--- DATA LISTING Enclosed Below ---

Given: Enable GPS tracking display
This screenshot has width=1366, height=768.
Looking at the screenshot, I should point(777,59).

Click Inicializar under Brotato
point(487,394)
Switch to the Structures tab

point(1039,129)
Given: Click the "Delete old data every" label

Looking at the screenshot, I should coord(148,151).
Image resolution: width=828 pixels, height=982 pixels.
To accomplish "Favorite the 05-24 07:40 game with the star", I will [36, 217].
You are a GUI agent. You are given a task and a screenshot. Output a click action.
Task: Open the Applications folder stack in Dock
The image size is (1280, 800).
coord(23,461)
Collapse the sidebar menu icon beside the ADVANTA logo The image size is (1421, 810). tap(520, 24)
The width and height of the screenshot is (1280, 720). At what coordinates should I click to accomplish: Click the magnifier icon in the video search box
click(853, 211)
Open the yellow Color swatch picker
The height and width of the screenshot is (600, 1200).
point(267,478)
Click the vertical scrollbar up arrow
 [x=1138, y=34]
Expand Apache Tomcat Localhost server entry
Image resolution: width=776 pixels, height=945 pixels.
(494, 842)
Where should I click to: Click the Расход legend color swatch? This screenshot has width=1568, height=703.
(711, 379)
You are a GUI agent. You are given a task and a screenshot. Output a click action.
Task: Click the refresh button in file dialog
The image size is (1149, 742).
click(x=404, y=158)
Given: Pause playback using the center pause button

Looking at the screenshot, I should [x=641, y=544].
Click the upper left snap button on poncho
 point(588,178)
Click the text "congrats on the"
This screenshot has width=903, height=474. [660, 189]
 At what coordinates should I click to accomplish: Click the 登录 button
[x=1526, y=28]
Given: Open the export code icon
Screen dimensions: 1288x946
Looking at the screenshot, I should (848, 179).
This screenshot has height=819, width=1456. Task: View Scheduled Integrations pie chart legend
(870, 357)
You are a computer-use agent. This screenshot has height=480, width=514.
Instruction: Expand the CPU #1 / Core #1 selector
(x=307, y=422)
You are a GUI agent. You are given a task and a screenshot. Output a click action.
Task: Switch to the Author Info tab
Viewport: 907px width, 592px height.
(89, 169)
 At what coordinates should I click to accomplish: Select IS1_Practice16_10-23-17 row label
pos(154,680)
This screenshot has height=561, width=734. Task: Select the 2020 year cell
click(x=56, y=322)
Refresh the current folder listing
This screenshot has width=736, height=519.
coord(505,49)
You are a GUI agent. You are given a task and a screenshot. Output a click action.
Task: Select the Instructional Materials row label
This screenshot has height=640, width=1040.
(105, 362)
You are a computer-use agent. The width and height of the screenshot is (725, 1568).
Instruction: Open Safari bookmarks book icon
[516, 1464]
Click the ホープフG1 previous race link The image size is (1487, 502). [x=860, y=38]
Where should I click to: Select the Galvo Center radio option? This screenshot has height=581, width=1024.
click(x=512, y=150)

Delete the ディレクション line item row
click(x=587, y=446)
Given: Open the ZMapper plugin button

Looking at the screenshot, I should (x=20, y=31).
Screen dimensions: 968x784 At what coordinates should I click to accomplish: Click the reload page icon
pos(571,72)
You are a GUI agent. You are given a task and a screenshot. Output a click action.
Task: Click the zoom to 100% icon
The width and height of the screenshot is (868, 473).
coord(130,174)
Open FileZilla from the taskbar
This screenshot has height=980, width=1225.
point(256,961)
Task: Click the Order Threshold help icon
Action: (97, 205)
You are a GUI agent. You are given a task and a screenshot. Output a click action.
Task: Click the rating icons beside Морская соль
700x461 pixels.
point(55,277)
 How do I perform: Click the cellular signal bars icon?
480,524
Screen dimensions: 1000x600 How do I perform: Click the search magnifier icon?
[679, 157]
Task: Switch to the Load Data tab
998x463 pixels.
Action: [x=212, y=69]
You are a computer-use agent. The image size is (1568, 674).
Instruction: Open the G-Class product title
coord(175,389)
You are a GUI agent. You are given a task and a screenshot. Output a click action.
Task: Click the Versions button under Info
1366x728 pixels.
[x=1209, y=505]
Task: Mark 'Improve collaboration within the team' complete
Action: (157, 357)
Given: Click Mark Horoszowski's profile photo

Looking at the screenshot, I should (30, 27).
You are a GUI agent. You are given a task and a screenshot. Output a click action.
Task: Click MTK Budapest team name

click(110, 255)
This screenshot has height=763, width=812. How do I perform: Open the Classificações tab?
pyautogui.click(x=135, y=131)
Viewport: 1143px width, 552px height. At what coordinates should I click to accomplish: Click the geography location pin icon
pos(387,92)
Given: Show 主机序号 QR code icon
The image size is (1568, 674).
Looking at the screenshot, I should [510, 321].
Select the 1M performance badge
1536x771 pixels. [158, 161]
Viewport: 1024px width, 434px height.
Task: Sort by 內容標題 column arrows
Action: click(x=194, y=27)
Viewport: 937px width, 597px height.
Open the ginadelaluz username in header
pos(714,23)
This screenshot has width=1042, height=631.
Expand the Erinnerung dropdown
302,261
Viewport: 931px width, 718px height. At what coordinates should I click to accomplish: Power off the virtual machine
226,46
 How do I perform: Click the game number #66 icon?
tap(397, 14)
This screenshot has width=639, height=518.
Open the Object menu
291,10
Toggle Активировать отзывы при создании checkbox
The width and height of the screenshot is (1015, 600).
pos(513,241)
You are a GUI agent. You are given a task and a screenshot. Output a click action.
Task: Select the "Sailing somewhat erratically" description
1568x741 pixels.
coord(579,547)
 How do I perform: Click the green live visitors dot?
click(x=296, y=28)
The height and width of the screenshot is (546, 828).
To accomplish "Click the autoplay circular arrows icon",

--- End of Enclosed DATA LISTING ---

Scan the data above. Return every line with "code" in it.

- OUTPUT FOR THIS EXERCISE:
Given: Open the export code icon
Given: Show 主机序号 QR code icon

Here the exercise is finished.